Reproduce the material verbatim, from the line containing "Task: Open User management in the sidebar" through the line containing "tap(62, 15)", with both of those lines included. Omit the pictures from your output.

## START SUPPLIED RECORDS

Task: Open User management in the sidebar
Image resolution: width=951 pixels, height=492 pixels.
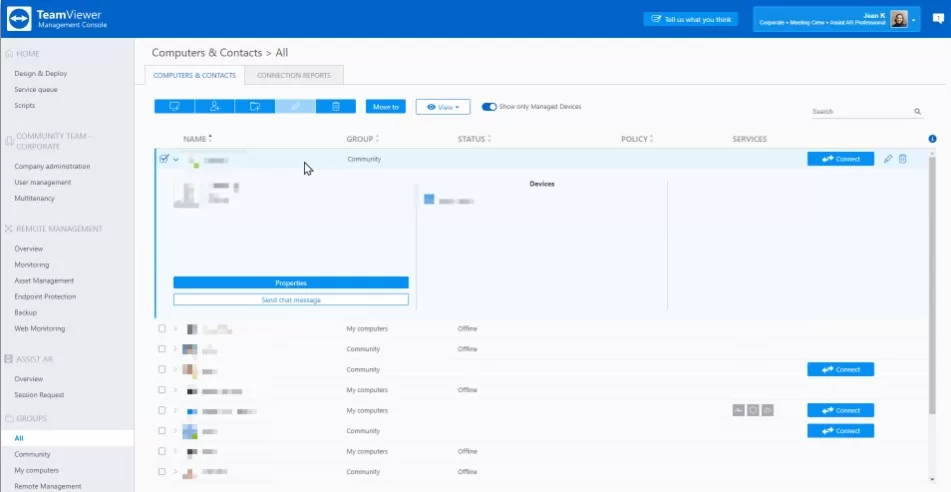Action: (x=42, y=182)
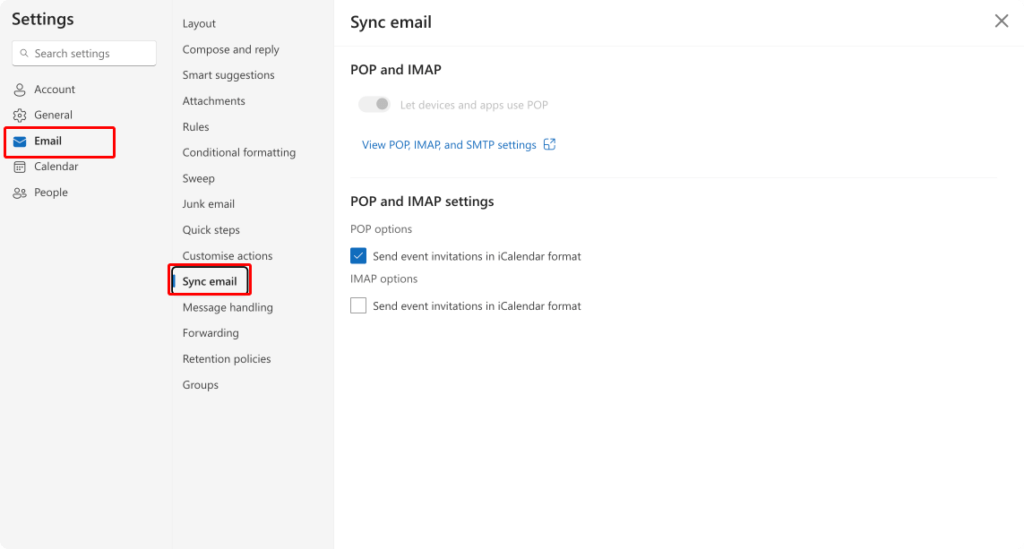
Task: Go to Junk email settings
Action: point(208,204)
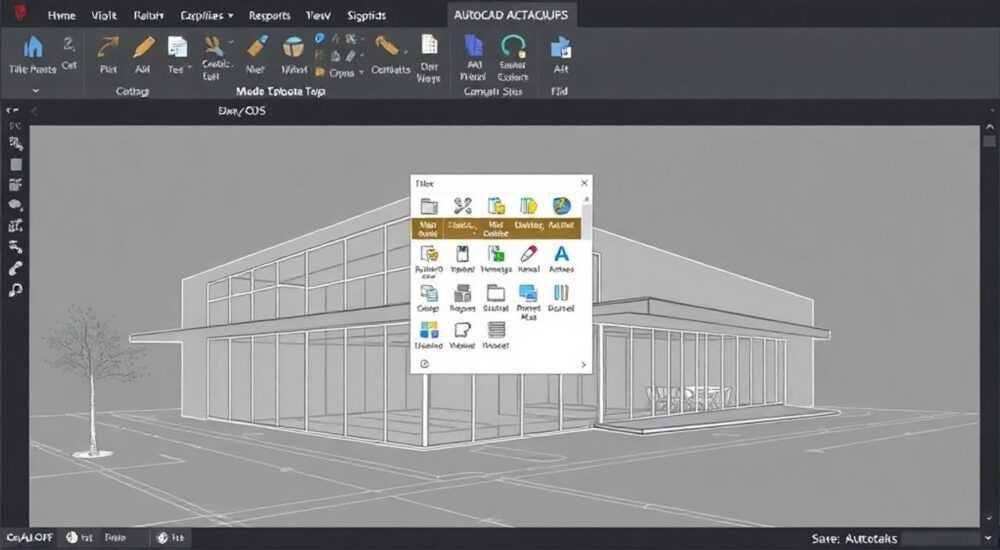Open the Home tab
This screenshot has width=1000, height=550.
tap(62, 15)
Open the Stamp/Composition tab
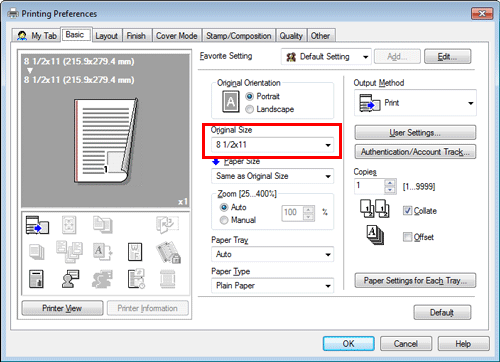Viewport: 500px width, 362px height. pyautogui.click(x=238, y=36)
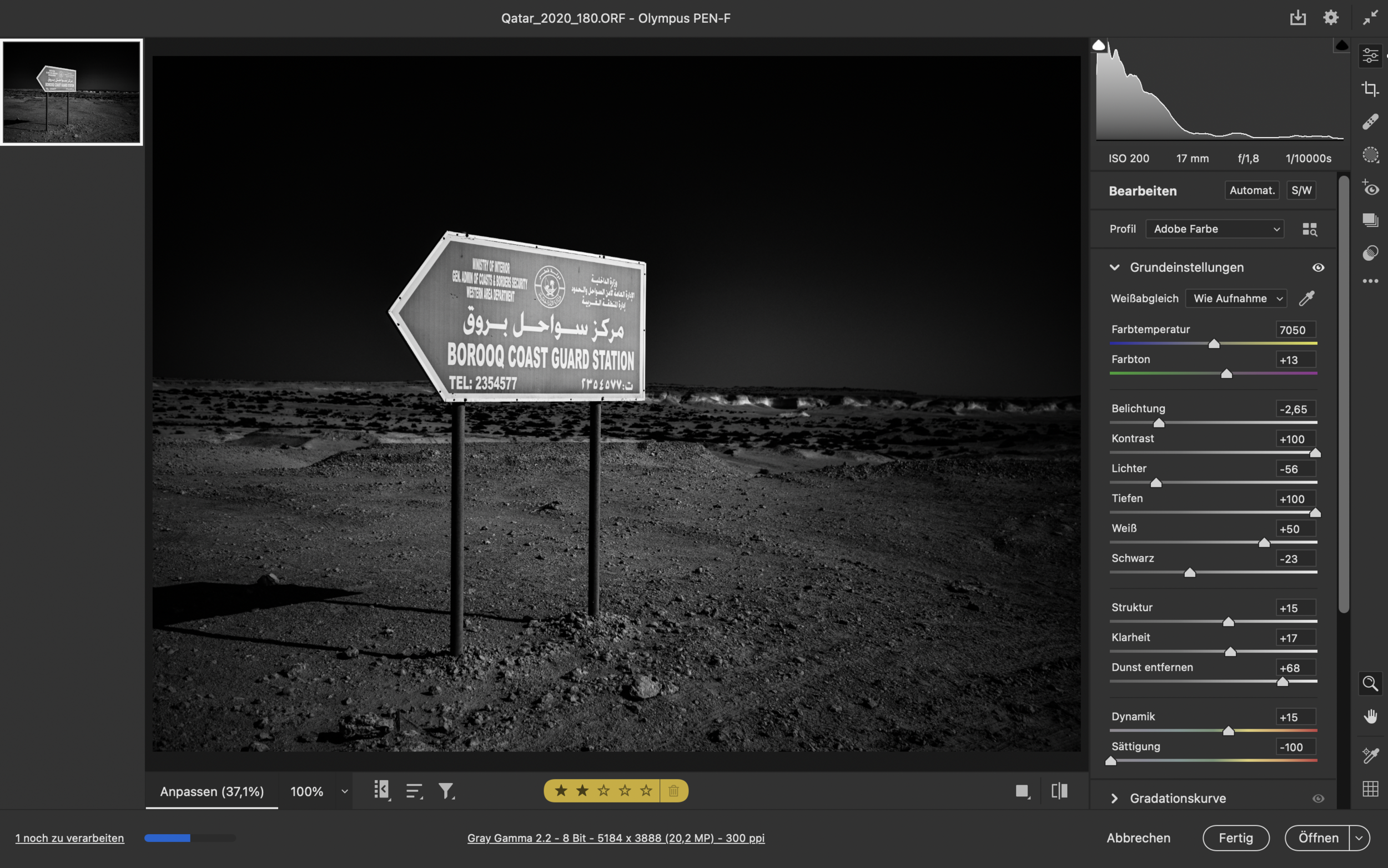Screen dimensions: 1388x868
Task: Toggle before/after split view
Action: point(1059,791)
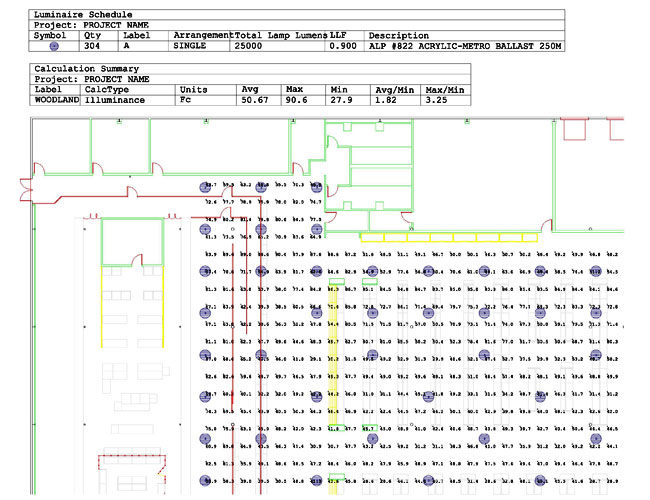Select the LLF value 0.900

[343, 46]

## END SUPPLIED RECORDS
## START SUPPLIED RECORDS

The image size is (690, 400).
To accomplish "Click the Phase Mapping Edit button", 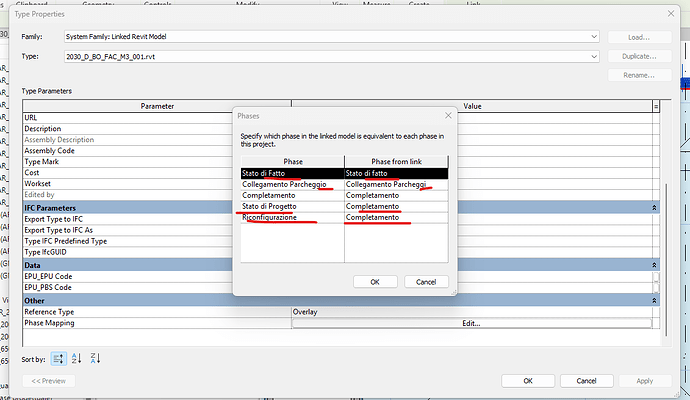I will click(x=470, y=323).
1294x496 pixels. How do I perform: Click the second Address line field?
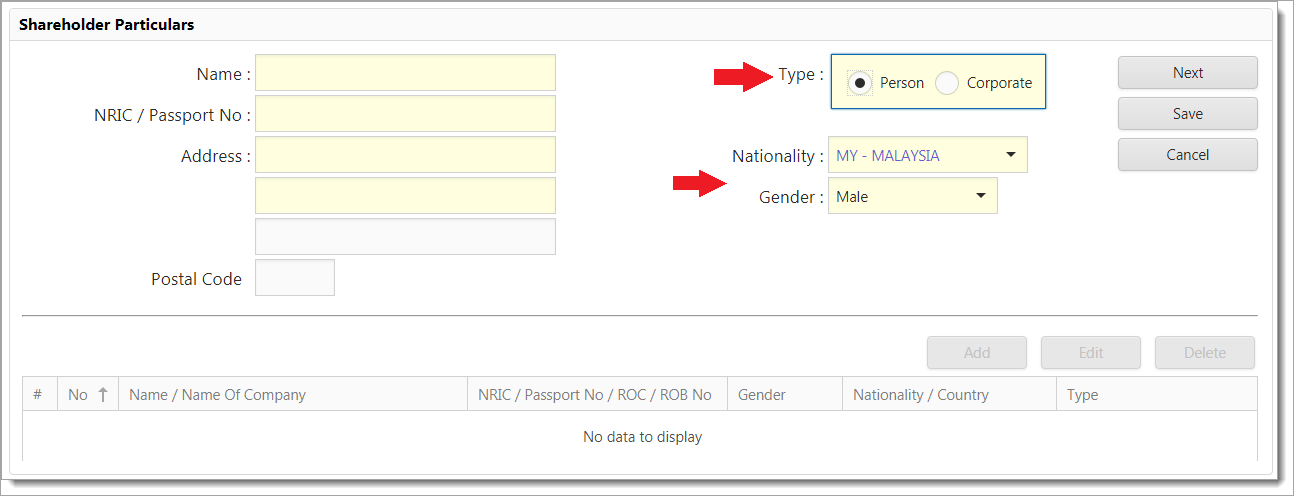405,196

## END SUPPLIED RECORDS

• TASK OUTPUT
Task: Open User management in the sidebar
Image resolution: width=951 pixels, height=492 pixels.
Action: (x=42, y=182)
Task: Go to Junk email settings
Action: point(208,204)
Open the Home tab
This screenshot has width=1000, height=550.
tap(62, 15)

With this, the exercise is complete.